The book depicts the personality of Ali. It also analyses the character of Ali.
According to Jordac, Nahj al-Balagha has implications relating to socio-economic justice. The first edition of the Arabic version was published in 1956. The book has been translated into English, Spanish, French, Persian and several other languages.

==Author==
George Jordac was a Christian author who, in his own words, spent four decades researching and studying Ali. The results of his research are a few volumes of books about Ali. He began his writing career in 1950 as a journalist for the newspapers Al-Anwar, Al-Kifah Al-Arabi, Al-Qabas and several others.

==The content of the book==
This book is written in five volumes with the following titles:

=== Ali and Human Rights===

This chapter includes a 256-page overview of the culture of the Hejaz, as it pertains to family life, ethics, religion, and science.

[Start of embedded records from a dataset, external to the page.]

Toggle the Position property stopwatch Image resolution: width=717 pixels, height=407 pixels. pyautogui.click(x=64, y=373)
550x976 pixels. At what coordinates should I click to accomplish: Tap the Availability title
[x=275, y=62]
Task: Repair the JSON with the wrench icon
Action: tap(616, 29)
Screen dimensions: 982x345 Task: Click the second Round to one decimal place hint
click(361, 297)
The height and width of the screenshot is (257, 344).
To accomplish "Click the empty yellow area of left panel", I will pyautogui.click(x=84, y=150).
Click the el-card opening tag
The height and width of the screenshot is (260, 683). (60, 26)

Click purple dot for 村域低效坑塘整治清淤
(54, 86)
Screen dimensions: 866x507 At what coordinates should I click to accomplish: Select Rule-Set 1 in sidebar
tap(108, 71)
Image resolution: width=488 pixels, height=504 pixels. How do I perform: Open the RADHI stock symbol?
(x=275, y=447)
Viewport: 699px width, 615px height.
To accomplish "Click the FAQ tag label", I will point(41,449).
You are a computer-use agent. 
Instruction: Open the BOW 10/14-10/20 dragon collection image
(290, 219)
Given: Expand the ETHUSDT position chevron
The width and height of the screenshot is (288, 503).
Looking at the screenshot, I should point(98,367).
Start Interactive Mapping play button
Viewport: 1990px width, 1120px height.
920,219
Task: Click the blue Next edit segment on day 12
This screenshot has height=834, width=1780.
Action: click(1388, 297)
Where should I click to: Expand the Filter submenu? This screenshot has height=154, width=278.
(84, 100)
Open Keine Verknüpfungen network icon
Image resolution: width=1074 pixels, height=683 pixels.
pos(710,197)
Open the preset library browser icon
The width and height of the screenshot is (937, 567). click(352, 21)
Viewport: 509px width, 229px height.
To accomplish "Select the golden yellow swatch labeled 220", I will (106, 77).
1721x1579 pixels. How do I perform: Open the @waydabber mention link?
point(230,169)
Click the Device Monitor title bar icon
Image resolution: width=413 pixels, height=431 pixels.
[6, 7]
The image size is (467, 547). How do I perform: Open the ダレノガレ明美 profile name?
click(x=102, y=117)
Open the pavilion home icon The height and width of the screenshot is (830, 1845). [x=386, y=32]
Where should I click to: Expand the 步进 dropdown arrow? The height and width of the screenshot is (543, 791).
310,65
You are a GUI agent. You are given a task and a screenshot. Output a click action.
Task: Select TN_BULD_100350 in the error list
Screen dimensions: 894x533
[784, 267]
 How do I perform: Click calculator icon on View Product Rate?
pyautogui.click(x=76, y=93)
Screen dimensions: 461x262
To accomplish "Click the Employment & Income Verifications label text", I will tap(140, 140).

=== Ali and the French Revolution===

This chapter contains 256 pages. It investigates the root causes and history of the French Revolution, and compares it with the views and principles of Imam Ali. The author argues that Imam Ali's views encompass four principles of the French Revolution.

=== Ali and Socrates===

In this volume, the author explains views of Socrates and Ali.

=== Ali and his life===

This chapter contains 254 pages. It includes a review and introduction of two tribes, the Umayyad and the Hashemi, and presents events during the rule of Ali.

=== Ali and ethnicity Arabic===

This chapter contains 270 pages. It includes views of Al-Maʿarri, Gibran Khalil Gibran, Mikhail Naima and some orientalists' views about Ali.

The section titled "What has been said about the book" presents comments on and appreciation of the book.